Directions
Show me each line of the listing below where the word "help" appears.

Input material
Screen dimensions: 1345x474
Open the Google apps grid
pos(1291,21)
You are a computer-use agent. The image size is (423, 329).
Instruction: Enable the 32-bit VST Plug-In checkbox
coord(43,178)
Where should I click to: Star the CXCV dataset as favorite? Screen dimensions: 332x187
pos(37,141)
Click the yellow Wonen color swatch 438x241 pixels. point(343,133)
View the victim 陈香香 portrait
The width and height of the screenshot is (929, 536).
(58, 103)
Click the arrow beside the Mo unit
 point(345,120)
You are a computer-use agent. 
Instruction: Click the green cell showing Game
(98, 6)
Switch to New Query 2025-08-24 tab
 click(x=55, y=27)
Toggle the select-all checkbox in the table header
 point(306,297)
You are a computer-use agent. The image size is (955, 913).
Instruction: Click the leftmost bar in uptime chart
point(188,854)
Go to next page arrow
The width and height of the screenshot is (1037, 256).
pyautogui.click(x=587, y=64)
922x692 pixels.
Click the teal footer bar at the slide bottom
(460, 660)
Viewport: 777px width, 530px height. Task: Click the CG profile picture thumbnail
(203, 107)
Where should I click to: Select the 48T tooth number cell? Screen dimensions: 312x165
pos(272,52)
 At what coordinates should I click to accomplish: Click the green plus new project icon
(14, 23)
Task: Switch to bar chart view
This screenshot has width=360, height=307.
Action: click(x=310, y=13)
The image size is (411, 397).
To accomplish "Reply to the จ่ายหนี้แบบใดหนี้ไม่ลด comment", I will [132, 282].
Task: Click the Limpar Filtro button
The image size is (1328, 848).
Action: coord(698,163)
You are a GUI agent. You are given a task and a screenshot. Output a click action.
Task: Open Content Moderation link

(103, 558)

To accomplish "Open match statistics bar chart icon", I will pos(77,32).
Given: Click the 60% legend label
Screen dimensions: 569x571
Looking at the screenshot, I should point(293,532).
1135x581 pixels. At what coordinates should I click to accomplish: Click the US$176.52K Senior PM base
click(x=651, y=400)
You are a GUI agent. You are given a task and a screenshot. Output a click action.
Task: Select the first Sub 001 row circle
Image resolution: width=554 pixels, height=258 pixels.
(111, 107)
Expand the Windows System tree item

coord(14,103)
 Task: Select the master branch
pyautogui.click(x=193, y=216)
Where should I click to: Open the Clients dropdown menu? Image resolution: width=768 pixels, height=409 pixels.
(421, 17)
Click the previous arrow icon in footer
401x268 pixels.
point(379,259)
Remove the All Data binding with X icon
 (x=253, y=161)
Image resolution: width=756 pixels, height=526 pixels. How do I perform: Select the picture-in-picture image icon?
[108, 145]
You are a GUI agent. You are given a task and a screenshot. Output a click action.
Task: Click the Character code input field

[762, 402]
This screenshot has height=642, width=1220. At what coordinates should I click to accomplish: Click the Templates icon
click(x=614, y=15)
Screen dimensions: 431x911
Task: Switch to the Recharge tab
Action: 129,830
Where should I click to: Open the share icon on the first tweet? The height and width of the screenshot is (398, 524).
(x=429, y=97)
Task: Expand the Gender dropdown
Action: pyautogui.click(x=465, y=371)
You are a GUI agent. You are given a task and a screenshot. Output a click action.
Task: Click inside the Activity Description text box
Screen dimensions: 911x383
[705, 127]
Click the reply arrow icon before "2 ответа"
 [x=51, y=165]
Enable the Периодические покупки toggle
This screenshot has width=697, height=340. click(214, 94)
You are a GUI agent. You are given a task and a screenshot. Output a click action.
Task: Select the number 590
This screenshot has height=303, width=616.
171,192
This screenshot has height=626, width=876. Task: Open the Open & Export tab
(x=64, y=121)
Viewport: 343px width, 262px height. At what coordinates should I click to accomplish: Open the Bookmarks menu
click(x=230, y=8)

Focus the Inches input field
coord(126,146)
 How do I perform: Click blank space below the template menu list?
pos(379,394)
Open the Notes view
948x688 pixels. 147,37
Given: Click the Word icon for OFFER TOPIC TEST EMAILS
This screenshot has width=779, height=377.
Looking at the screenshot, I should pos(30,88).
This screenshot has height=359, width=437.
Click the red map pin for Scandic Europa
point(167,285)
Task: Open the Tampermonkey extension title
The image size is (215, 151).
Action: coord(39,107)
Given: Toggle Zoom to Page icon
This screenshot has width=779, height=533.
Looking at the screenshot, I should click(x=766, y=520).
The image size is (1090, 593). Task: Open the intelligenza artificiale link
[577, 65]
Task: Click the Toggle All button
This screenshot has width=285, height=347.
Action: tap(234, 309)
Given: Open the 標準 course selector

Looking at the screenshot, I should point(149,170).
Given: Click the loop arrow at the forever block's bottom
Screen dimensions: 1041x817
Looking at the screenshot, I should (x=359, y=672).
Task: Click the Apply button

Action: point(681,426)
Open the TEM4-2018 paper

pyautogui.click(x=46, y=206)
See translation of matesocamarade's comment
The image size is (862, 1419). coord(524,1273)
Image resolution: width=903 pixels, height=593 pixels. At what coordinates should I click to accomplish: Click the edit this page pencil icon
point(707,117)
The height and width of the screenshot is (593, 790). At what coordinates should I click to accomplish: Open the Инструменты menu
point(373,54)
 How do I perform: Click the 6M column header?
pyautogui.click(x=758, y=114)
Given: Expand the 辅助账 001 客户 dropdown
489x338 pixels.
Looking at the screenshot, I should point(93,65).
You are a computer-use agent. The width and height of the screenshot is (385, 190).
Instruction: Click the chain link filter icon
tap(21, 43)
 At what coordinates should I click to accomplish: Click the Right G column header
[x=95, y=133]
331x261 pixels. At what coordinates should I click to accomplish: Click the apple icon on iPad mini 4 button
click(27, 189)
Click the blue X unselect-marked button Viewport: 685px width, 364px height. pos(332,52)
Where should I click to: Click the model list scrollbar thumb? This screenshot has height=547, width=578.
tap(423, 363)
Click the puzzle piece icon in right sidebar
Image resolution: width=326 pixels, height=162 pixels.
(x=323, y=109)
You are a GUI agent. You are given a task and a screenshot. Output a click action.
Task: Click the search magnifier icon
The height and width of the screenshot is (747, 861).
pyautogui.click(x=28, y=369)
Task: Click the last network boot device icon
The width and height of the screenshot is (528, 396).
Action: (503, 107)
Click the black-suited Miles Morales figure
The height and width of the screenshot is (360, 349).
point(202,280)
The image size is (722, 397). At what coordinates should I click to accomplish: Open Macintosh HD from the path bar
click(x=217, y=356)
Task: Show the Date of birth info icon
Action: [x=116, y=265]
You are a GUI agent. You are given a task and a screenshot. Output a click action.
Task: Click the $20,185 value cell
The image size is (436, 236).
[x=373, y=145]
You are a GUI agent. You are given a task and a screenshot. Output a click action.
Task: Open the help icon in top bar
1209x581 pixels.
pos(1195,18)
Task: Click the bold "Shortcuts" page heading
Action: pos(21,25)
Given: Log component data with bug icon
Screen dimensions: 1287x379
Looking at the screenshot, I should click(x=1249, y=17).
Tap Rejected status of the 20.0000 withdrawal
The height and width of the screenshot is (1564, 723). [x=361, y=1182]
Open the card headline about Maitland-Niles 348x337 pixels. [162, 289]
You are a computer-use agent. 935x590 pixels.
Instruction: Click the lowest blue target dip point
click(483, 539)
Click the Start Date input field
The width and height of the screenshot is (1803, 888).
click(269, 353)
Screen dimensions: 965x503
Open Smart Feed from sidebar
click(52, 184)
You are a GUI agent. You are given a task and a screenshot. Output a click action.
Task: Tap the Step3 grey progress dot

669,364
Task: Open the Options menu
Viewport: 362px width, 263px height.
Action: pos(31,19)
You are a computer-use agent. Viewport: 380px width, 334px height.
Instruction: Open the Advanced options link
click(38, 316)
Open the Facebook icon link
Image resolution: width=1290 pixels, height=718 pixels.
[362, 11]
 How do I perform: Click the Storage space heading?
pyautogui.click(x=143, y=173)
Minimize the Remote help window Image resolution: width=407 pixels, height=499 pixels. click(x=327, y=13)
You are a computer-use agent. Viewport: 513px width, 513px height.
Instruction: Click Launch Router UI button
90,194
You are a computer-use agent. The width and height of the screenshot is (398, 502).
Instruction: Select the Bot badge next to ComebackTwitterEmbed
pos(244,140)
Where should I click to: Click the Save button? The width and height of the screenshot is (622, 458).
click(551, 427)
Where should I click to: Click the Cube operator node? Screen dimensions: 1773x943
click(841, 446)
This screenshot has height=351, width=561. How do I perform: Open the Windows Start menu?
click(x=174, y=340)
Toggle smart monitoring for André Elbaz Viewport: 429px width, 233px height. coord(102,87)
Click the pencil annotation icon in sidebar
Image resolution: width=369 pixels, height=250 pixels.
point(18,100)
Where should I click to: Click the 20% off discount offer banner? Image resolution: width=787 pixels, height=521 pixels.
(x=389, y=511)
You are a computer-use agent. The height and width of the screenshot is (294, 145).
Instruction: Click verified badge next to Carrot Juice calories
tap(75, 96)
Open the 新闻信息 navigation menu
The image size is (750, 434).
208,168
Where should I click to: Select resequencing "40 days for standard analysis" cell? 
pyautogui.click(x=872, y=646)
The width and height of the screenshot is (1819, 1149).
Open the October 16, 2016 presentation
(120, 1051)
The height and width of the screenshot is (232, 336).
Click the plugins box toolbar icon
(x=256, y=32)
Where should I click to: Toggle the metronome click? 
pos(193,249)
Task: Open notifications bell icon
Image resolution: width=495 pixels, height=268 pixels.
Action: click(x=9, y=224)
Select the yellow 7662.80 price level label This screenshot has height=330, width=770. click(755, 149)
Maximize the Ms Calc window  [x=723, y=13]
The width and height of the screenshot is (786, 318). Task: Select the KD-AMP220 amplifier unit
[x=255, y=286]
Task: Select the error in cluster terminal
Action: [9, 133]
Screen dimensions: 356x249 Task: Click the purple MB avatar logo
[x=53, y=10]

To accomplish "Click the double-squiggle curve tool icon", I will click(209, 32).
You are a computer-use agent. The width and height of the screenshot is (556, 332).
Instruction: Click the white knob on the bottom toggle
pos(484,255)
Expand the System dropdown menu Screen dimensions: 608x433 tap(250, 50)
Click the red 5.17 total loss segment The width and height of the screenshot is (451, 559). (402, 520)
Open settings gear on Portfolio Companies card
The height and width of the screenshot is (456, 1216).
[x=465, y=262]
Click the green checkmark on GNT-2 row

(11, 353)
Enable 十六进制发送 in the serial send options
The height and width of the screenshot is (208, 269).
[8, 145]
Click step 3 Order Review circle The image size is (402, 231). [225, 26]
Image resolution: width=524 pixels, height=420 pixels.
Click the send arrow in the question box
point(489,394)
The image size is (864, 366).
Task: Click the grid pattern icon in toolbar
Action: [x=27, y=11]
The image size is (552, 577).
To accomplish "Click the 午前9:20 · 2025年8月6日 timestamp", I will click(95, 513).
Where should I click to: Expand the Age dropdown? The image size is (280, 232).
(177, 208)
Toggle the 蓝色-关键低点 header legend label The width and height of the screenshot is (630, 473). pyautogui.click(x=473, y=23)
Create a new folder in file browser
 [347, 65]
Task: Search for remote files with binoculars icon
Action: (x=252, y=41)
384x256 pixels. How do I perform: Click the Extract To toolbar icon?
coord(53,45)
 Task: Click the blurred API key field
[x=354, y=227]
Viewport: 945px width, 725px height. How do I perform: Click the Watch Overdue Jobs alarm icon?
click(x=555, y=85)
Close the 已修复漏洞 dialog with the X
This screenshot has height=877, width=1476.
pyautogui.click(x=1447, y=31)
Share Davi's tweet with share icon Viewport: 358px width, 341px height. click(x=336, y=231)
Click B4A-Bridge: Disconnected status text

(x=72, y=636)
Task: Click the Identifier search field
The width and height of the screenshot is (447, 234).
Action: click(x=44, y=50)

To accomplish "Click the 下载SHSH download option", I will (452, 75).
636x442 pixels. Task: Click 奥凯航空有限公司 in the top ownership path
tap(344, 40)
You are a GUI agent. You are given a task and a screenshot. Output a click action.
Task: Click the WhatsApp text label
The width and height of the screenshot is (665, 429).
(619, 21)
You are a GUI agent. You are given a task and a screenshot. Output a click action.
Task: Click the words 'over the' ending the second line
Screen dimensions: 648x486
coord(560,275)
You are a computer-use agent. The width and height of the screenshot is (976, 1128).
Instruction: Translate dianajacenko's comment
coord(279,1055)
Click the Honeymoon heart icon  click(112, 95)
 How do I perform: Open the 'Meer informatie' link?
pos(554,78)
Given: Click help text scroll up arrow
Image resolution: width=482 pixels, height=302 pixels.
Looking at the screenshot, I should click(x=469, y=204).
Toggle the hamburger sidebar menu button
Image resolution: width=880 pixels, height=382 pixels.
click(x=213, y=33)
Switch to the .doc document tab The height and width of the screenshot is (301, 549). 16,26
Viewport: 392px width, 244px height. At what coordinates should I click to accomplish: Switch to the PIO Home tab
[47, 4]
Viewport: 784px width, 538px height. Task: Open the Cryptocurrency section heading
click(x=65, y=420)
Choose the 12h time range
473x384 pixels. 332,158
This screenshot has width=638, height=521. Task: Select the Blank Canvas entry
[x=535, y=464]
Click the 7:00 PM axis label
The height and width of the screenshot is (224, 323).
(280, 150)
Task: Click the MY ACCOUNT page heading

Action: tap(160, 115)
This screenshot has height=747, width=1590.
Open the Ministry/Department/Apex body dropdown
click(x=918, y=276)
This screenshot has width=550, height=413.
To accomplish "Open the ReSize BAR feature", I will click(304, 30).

Task solution
Task: Open the help icon in top bar
Minimize the Remote help window Image resolution: width=407 pixels, height=499 pixels. click(x=327, y=13)
Given: Click help text scroll up arrow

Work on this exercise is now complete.